Reportase.tv, Jakarta – Polda Metro Jaya mengamankan ribuan orang dalam unjuk rasa yang berujung kericuhan pada Kamis (8/10). Seperti diketahui, sejumlah elemen buruh dan mahasiswa menggelar aksi unjuk rasa usai DPR mengesahkan Undang-undang Omnibus Law Cipta Kerja.

Kapolda Metro Jaya Irjen Pol Nana Sudjana mengatakan, dari jumlah tersebut mayoritas merupakan pelajar. Sebagian besar mereka juga telah dibebaskan karena tidak terbukti melakukan aksi kriminal.

Dari total 1.192 orang yang diperiksa, sebanyak 135 orang berpotensi naik penyidikan. Kemudian, mengerucut lagi jadi 83 orang.

“Dari hasil pemeriksaan, ada 135 orang yang berpotensi ke tingkat penyidikan. Dari data itu, yang sudah ditingkatkan ke proses penyidikan sebanyak 83 orang kemudian 54 orang ditetapkan sebagai tersangka,” ujar Nana di Mapolda Metro Jaya, Senin (12/10).

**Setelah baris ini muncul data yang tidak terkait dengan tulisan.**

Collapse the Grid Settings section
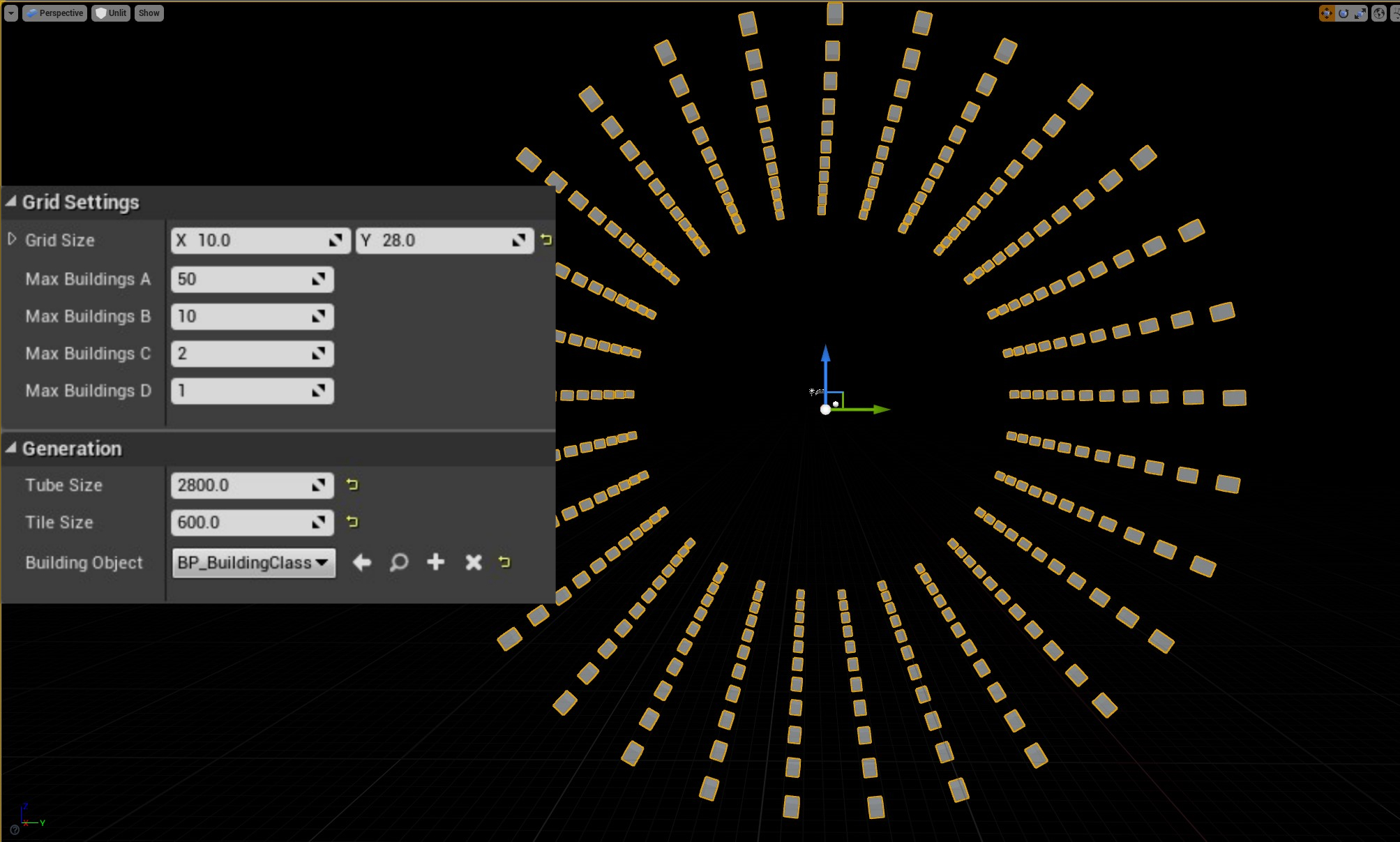coord(10,202)
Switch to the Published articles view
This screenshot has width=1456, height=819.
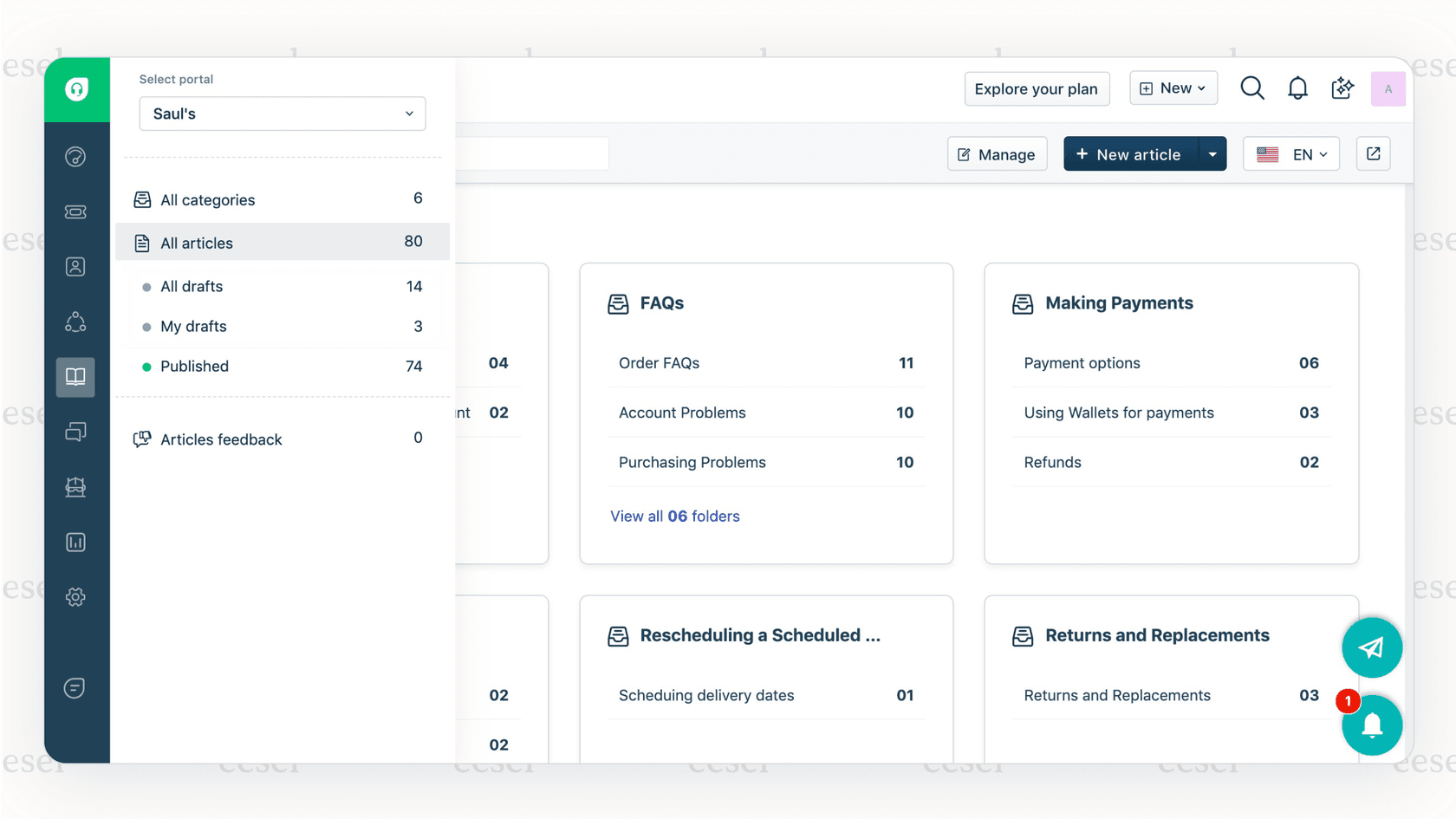(x=194, y=366)
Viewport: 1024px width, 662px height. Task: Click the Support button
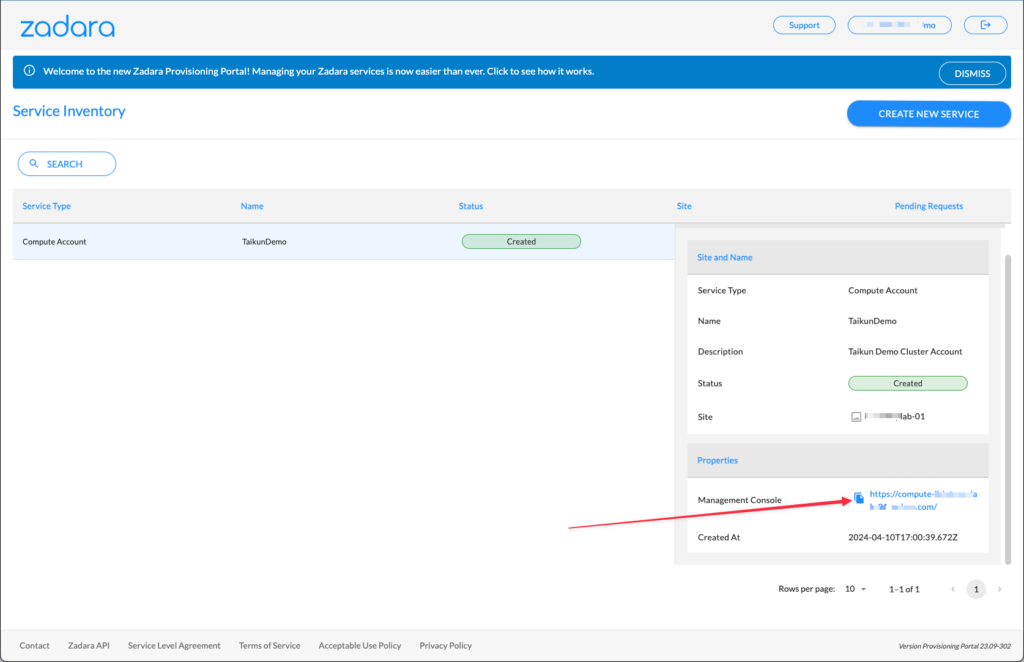[804, 24]
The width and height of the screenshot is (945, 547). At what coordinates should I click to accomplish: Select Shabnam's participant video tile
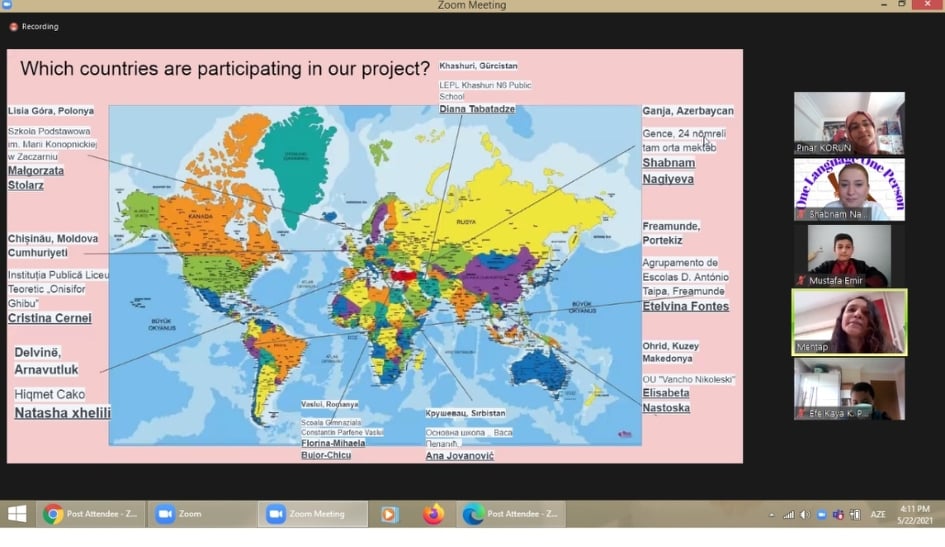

Dari 54 orang tersebut, sambung Nana, sebanyak 28 orang telah ditahan oleh pihak kepolisian. Sementara mayoritas pelajar yang sempat diamankan telah dikembalikan ke orang tuanya.

“Mayoritas pelajar dan mereka kami pulangkan dengan syarat, orang tua datang dan membuat pernyataan,” kata dia.

Lebih jauh Nana mengimbau masyarakat untuk tidak melakukan aksi unjuk rasa. Bukan tanpa alasan, karena angka kasus Covid-19 di DKI Jakarta masih termasuk paling tinggi di Indonesia.

“Jangan sampai ada kluster unjuk rasa. Apalagi sampai sekarang DKI masih merupakan zona merah, di mana kasus Covid-19 masih sangat tinggi,” katanya.

Seperti diketahui, sejumlah fasilitas umum dan pos polisi mengalami kerusakan dalam unjuk rasa yang berujung kericuhan tersebut. Nana juga menyebut sejumlah anggotanya mengalami luka-luka saat pengamanan aksi unjuk rasa Jumat lalu.

“Ada juga korban dari polisi dan TNI. Ada 29 anggota Polda Metro yang mengalami luka, dari jumlah tersebut enam masih dirawat, tiga anggota TNI juga mengalami luka,” kata Nana.